If you like this recipe, I know you’ll love my honey teriyaki sauce and pepper steak stir fry that uses a variation of this sauce, but with added ginger and sesame. And, don’t forget to try my baked pineapple chicken, which is basically a sheet pan stir fry. Any of these can be served with our favorite garlic rice or coconut rice.

a sillet with mixed vegetables covered in soy sauce and a wooden spoon

Ingredient notes:

  • Soy sauce – For this recipe, you will want to use reduced sodium soy sauce. If you don’t, you’ll end up with a bit of a salty mess (see the comments section for examples).
  • Chicken broth – I normally use reduced-sodium soy sauce for this recipe. If have regular or chicken stock, it should be fine, but make sure you aren’t using regular soy sauce if that’s the case.
  • Cornstarch – This thickens the sauce, and if definitely need it. I haven’t tried substitutes like arrowroot or other alternatives, so I’m not sure how they would turn out.
  • Olive oil – Any oil can be used here. We normally have olive oil or canola oil, but any neutral oil should work.
  • Brown sugar – If you don’t want to use brown sugar, you could substitute another sweetener like honey or agave nectar. Since it’s small amount, equal parts shouldn’t make a difference. Feel free to adjust to your liking.
  • Sesame oil – This is option, but I highly recommend it.
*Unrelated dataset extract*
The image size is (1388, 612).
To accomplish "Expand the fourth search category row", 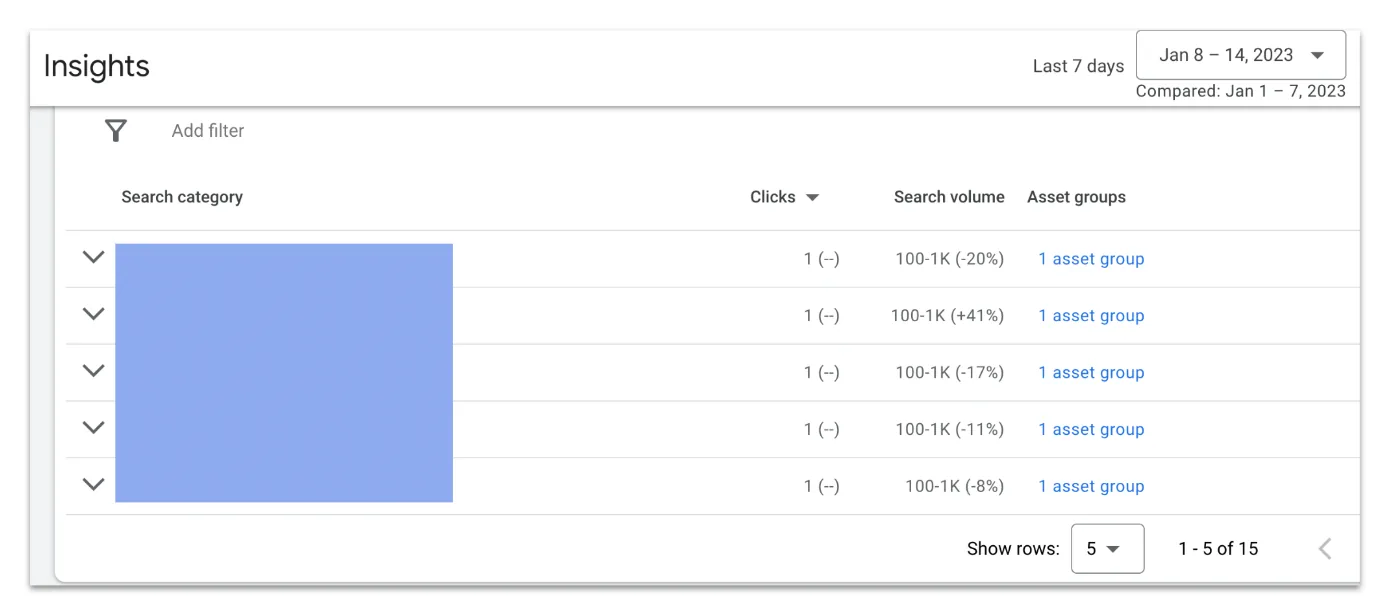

Making changes to a recipe can result in recipe failure. Any substitutions listed are simple changes that I believe will work in this recipe, but results are not guaranteed.

adding ingredients to a clear mixing bowl
a small mason jar full of soy sauce

The following is a detailed overview of the recipe steps with added tips and tricks for recipe success. For a simplified and printable version, including ingredient amounts and more formal instructions, see the recipe card below.

How to make this stir fry sauce recipe

Mix the ingredients. In a small bowl, whisk the sauce ingredients until they’re smooth. Get rid of all the lumps now or there will be no saving it later.

Simmer the sauce. You can either do this in a saucepan (make ahead) or in the pan with your partially cooked stir fry. Over medium-high heat, the sauce will begin to thicken within 5 minutes. Make sure the stir frequently to prevent it from clumping or burning.

If you’re making the sauce ahead of time, transfer it to an air-tight container (I usually use a mason jar) and store it in the fridge for up to a week. Or freeze for up to a month.

a close up view of a mason jar full of soy sauce

Frequently asked questions

What is stir fry sauce used for?

This versatile sauce can be used to add flavor to a wide variety of dishes. Its delicious flavor pairs wonderfully with veggies and meats such as pork and chicken. The possibilities when making stir fry are endless.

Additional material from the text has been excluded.